● DOCUMENT EXTRACT
((

What Is Scoring OKRs?
The terms scoring OKRs or grading OKRs refer to the practice of setting criteria for evaluating success — critical to the OKR process. When scoring or grading an OKR, you declare the level of completion for each key result.
One aim that companies have with OKRs is to focus everyone on essential goals. By aligning company-wide efforts, OKR grading provides accountability and tracking for those goals, unlike traditional goal-setting, which can get lost in the buzz of daily activities and problem solving. You can use regular reviews and OKR scoring or grading to highlight objectives that teams can keep top of mind and invite conversation about why work is progressing or stagnating.
How to Grade OKRs
You grade OKRs on a scale, usually from 0.0 to 1.0, where 1.0 means complete. Increments along the scale indicate levels of completion. Usually, you grade each key result individually, then average the scores to grade the OKR.
You also weight key results based on which results play a crucial part in completing the objective, then take that weighting into consideration when scoring key results. Let’s say your objective is to expand your jewelry business across the southwest. One key result might be to open five stores. Another key result might be to hire an amazing ring designer. If you open only two stores but have an incredible artist on your team, you might say you accomplished your objective. Word-of-mouth from happy engaged couples and others can bolster your company’s bottom line equally as well as new stores would.

))

● DATA EXCERPT
((

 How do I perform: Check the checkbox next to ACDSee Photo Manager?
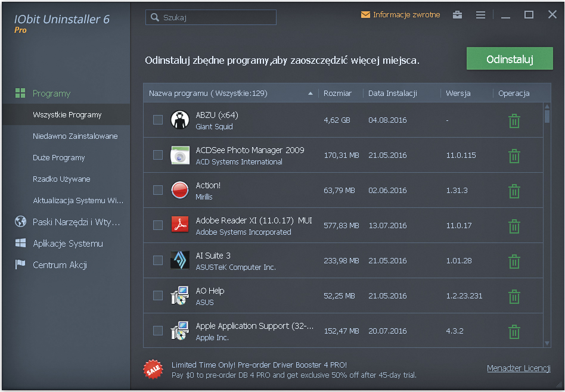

))

● GOALS
(A) Condense the paragraph of the OKR scoring article that begins "One aim that companies have with OKRs" into a shorter version that keeps its main facts.
(B) Print the stretch of the OKR scoring article from "What Is Scoring" through "progressing or stagnating.".
(C) Proceed with the OKR scoring article from the point where it stops.
The data has no connection to the OKR scoring article.

● RESPONSES TO THE EXERCISE
(A) OKRs aim to focus everyone in a company on essential goals. Traditional goal-setting can get lost amid daily activities and problem solving. OKR grading instead aligns company-wide efforts and provides accountability and tracking for those goals. Regular reviews and scoring highlight objectives for teams to keep top of mind and prompt discussion of why work is progressing or stagnating.

(B)
What Is Scoring OKRs?
The terms scoring OKRs or grading OKRs refer to the practice of setting criteria for evaluating success — critical to the OKR process. When scoring or grading an OKR, you declare the level of completion for each key result.
One aim that companies have with OKRs is to focus everyone on essential goals. By aligning company-wide efforts, OKR grading provides accountability and tracking for those goals, unlike traditional goal-setting, which can get lost in the buzz of daily activities and problem solving. You can use regular reviews and OKR scoring or grading to highlight objectives that teams can keep top of mind and invite conversation about why work is progressing or stagnating.

(C)
Ideally, you grade your progress throughout your cadence period, which refers to the duration of time that you work on key results (for most companies, this is a quarter). Many companies conduct a weekly OKR review in which teams provide an interim grade for each key result; other companies evaluate OKRs only at midterm.
Frequent reviews help you and your colleagues track progress and gauge the likelihood of completing key results. Routine grading also shows which items you can’t complete, so teams can focus their energy on the viable key results. Learn more about cadences in our guide to writing OKRs.
No matter how often you review OKRs, you will assign final grades at the end of each quarter. Start determining the final score two weeks before the end of the cadence period— the earlier you understand what work you completed, the sooner you can set new OKRs, reset existing OKRs that you didn’t complete (but that are valuable), and plan for the next quarter.
You can use several methods to grade OKRs. Regardless of the method you choose, you’ll need to determine at the outset what scale to use, what each increment represents, and how to define progress. For example, if your key result is to win 20 new memberships, will winning 10 memberships score an 0.5, or will 14 memberships score an 0.7? In addition, each key result needs its own scoring criteria. The whole team must clearly understand the scale for each key result they will work on.
In your meetings and your tracking reports, you can label scores one or more of the following ways:
- On-target
- Off-target
- At-risk
Or
- Green
- Yellow
- Red
Or
- On a scale of up to 100 percent
Or
- On a scale of 1 to 10
Some experts suggest that if a key result is activity-based (something that you either do or don't do), you should assign only a binary score (either a one/zero or yes/no). Some experts also recommend this scoring approach for committed OKRs, which are critical goals that the team must complete. To learn more about committed OKRs, see our guide on writing OKRs.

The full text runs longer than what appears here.